2. Kompetensi Yang Dibutuhkan

Mewujudkan perpustakaan yang baik tidaklah gampang. Baik bisa ditinjau dari berbagai aspek, misalnya besaran koleksi yang ada dan gedung yang representatif, sampai kemampuan untuk memenuhi kebutuhan pembelajaran komunitasnya. Kebutuhan tersebut antara lain : pemenuhan kebutuhan informasi, rekreasi, innovasi dan kreatifitas, belajar dan pendidikan, penelitian, interkasi dan pengabdian kepada mayarakat, fasilitas untuk berbagi pengetahuan dengan orang lain, dsb. Untuk mewujudkan semua ini, maka diperlukan kompetensi perpustakaan dan pustakawannya.

2.1 Kompetensi Perpustakaan

2.1.1 Intrastruktur TI
TI merupakan keharusan bagi perpustakaan. TI akan mampu mempercepat, mengakurasi sekaligus meningkatkan kualitas dan kuantitas layanan. TI ini minimal harus mempunyai mempunyai jaringan lokal (Local Area Network) dan jaringan global (Wide Area Network).

2.1.2 Isi
Yang dimaksud di sini adalah semua informasi/dokumen, aplikasi, layanan/jasa dan fasilitas pendukung yang akan sediakan.

2.1.3 Sumberdaya Manusia (SDM)
SDM merupakan faktor sangat penting dalam manajemen informasi dan memberikan layanan. Di bawah akan disampaikan uraian kompetensi bagi pustakawan.

2.1.4 Users
Perpustakaan tidak terlepas dari penggunanya. Perpustakaan seyogyanya selalu mengembangkan profil penggunanya, bahkan perlu mengadakan kolaborasi dengan institusi-institusi lain yang tidak hanya terbatas pada jenisnya. Di samping itu, perpustakaan perlu mengidentifikasi kebutuhan dan keinginan pengguna dan mitra kerjanya, yaitu dengan kegiataan, survei, promosi dan “user education”.

2.2 Kompetensi Pustakawan

2.2.1 Manajemen Informasi

2.2.1.1 Mencari Informasi dengan :
o Mendefinisikan kebutuhan infomasi. Ini sangat erat sekali dengan teoritis layanan referensi perpustakaan dengan mengembangkan “WH question”
o Melakukan penelusuran informasi. Pustakawan harus memiliki keterampilan menelusur informasi termasuk di dalamnya strategi penelusuran, kemampuan menggunakan alat akses informasi dan kemampuan tentang keramakan sumber informasi, dsb.

2.2.1.2 Menggunakan Informasi dengan :
o Memilah informasi. Membedakan mana informasi yang bermanfaat/dibutuhkan dan mana yang harus disingkirkan.Mengolah dan mengintegrasikan informasi dari berbagai sumber berbeda dengan mengklasifikasi informasi, mengenali hubungan antar konten yang satu dengan kontek yang lain.
o Mengevaluasi/menilai infomasi yang diperoleh dengan mengidentifikasi pro-kontra dari sumber yang berbeda.
o Mengekspresikan informasi dengan menyarikan dan mengidentifikasi informasi yang relevan, mengorganisasi dan menganalisa informasi, membandingkan dengan sumber permasalahan yang ingin dipecahkan sekaligus membuat kesimpulannya.

#### Daftar Entri:
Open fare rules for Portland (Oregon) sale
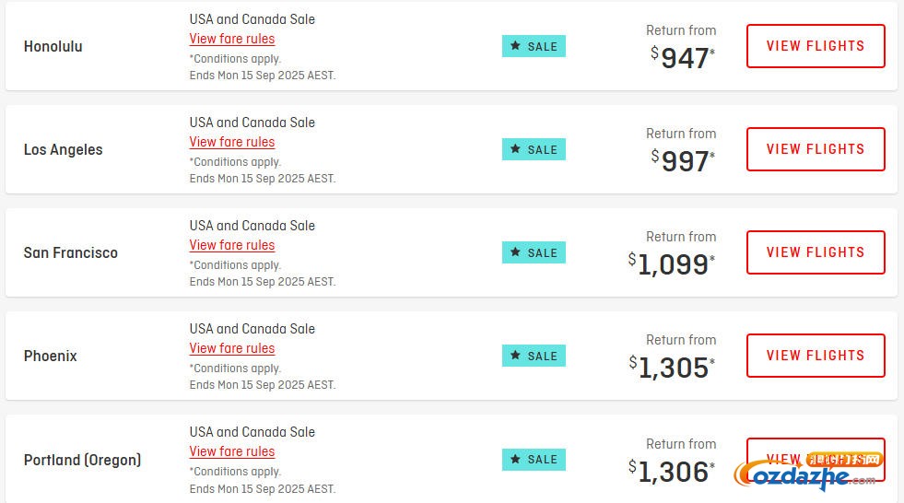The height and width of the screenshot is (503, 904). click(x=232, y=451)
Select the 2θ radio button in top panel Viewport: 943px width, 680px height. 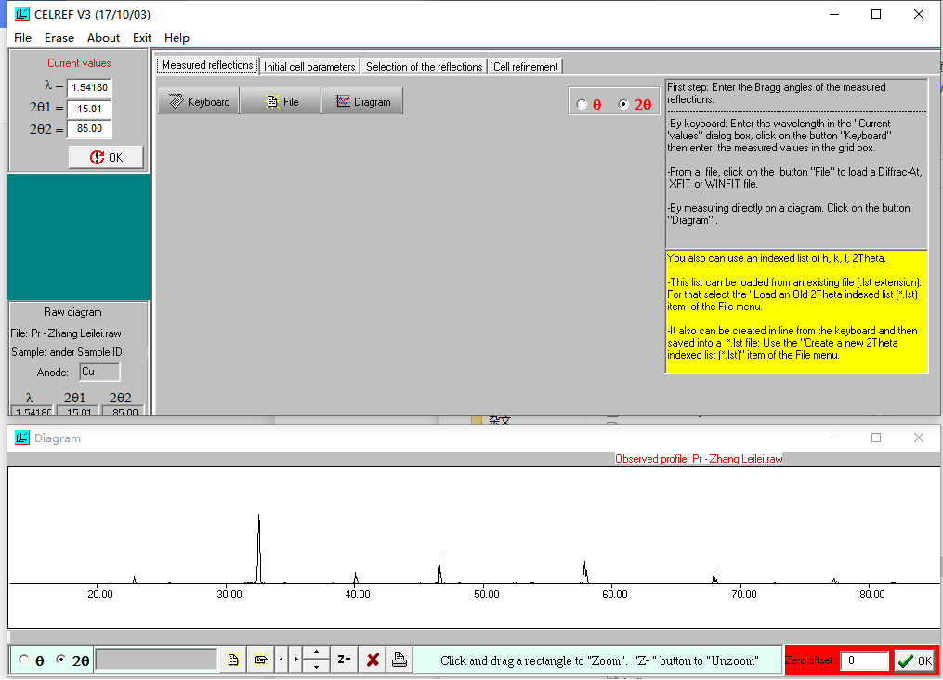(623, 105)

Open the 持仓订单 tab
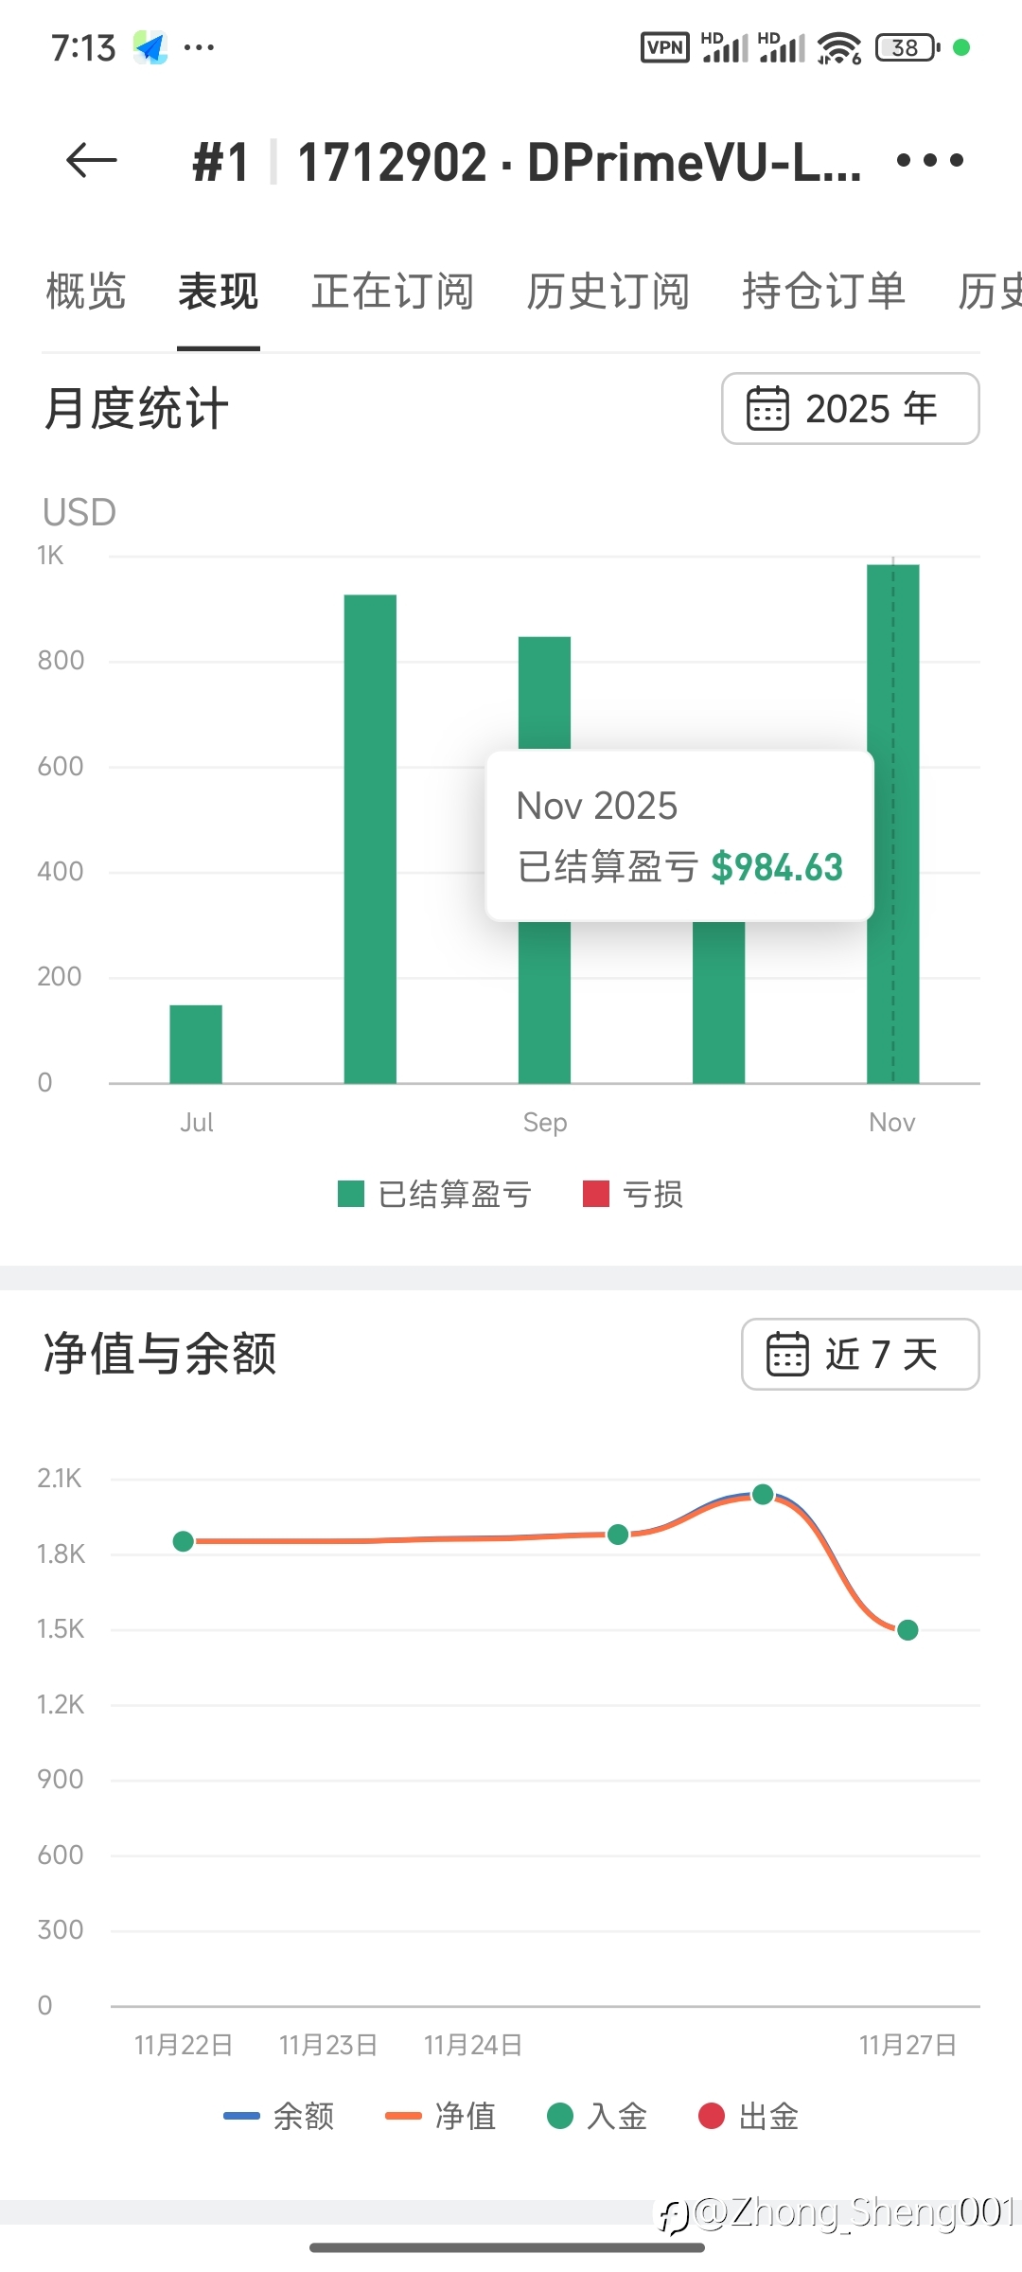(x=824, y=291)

#### Daftar Tugas:
1. Terjemahkan ke dalam bahasa Inggris kalimat "Perpustakaan tidak terlepas dari penggunanya." yang terdapat dalam kutipan dokumen.
2. Hitunglah banyaknya baris pada entri yang memuat kata "Open", dengan membedakan huruf besar dan huruf kecil. Tuliskan angkanya saja.

#### Kunci Jawaban:
1. The library cannot be separated from its users.

2. 2